EV charging fraud is any activity that creates charging costs an MSP or fleet operator cannot legitimately recover, or that inflates costs beyond what was actually consumed. It covers three categories: payment fraud, token fraud, and reimbursement fraud.

How can MSPs detect cloned or misused tokens?

By analysing charging sessions for patterns that cannot reasonably match the registered driver or vehicle, such as concurrent sessions on the same token, impossible travel distances between sessions, or excessive energy consumption.

What is pre-authorisation in EV charging?

Pre-authorisation is the practice of reserving an amount on a driver's payment method through the payment service provider before a charging session begins. If the reservation fails, the session does not start. This stops high-risk sessions before energy is delivered and unpaid invoices are created.

How can fleet operators prevent inflated home charging reimbursement claims?

By validating submitted home tariffs against local energy market data. Claims within a reasonable range can be approved automatically. Outliers are flagged for review before reimbursement is paid.

What is Plug & Charge and why is it more secure?

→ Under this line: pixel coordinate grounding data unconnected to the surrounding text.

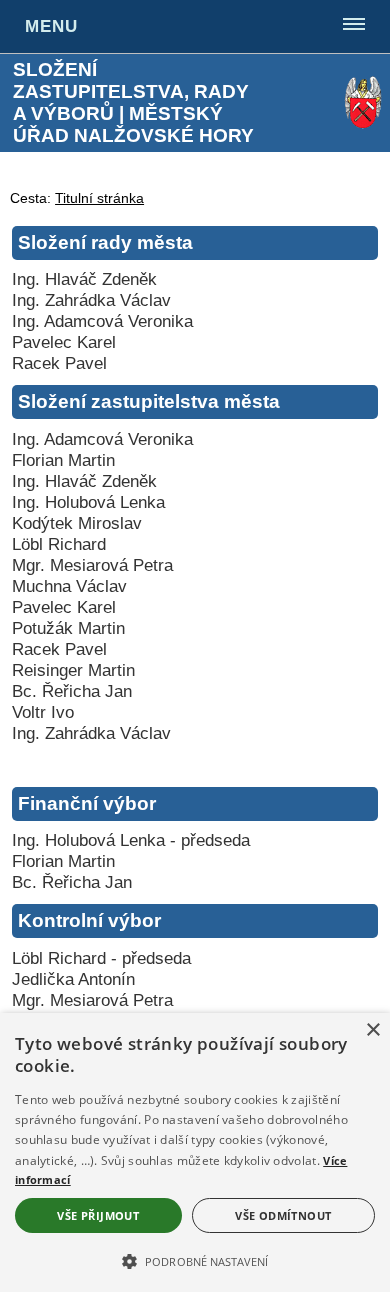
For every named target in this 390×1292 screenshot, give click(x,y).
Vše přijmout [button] (98, 1215)
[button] (195, 1260)
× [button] (372, 1030)
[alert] (195, 1152)
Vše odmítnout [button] (283, 1215)
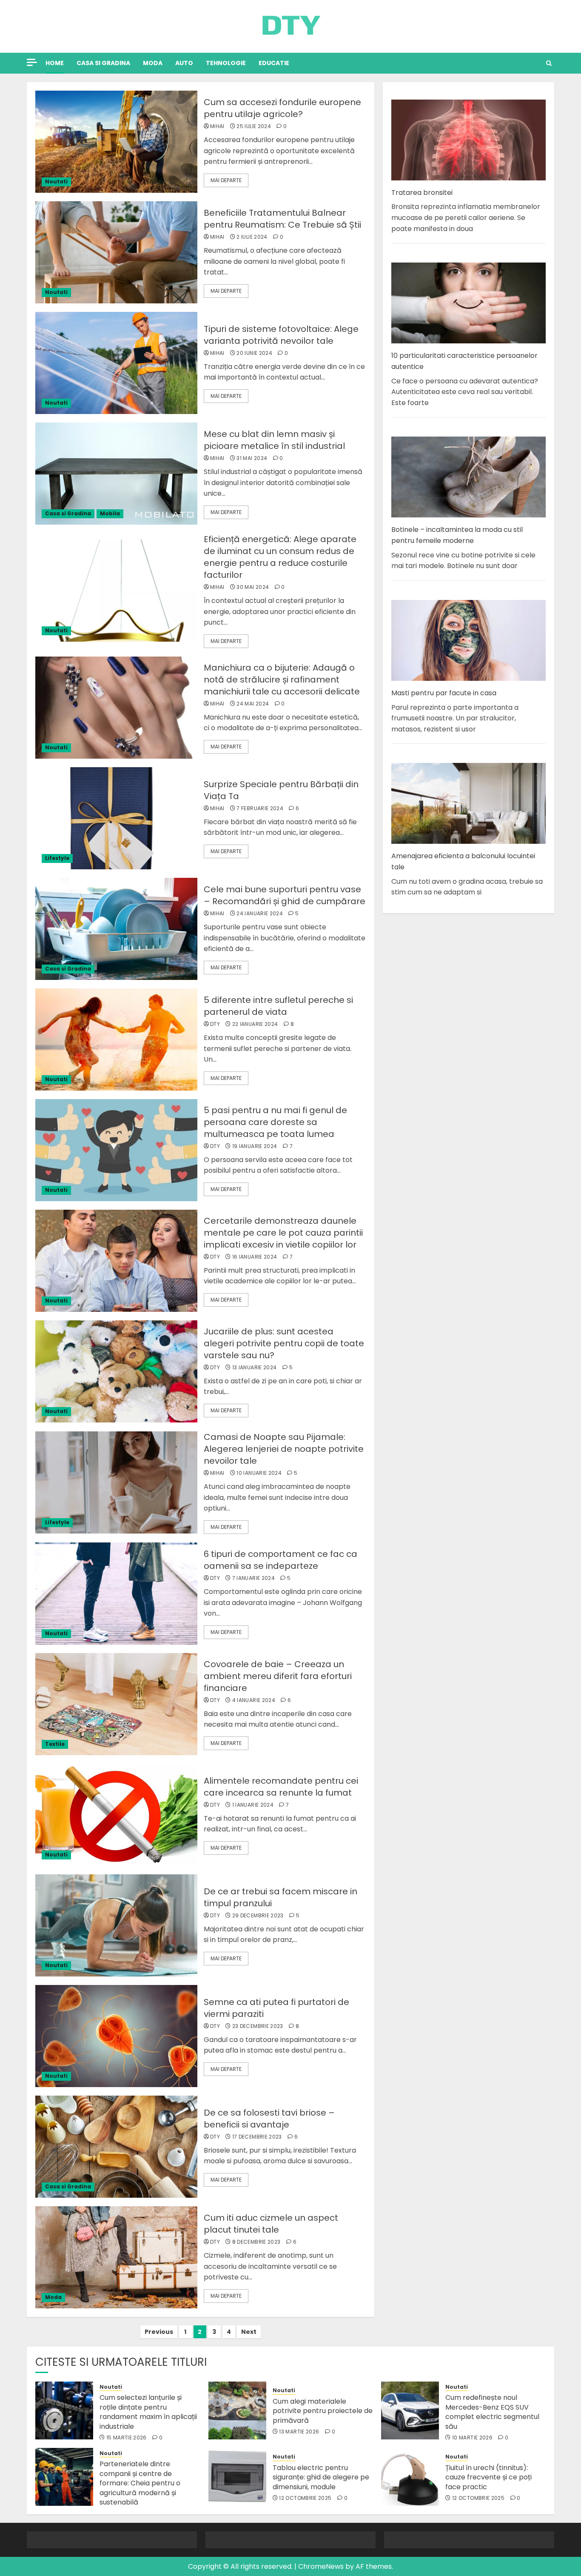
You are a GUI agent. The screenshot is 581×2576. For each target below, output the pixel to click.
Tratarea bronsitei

Plug & Charge (ISO 15118) is an authentication standard that uses a certificate stored in the vehicle to authenticate the driver and start the charging session automatically. Because the certificate cannot easily be copied or falsified, Plug & Charge is more secure than RFID-based authentication. Adoption is still limited because it requires compatibility between the CPO, the vehicle, and the MSP.

How can vehicle data help prevent EV charging fraud?

Vehicle data such as odometer readings, state of charge, and active power can confirm that the energy recorded in a CDR matches what actually entered the registered vehicle. Tokens can be cloned and tariffs can be inflated, but vehicle data ties the session to a specific car, which is much harder to fake.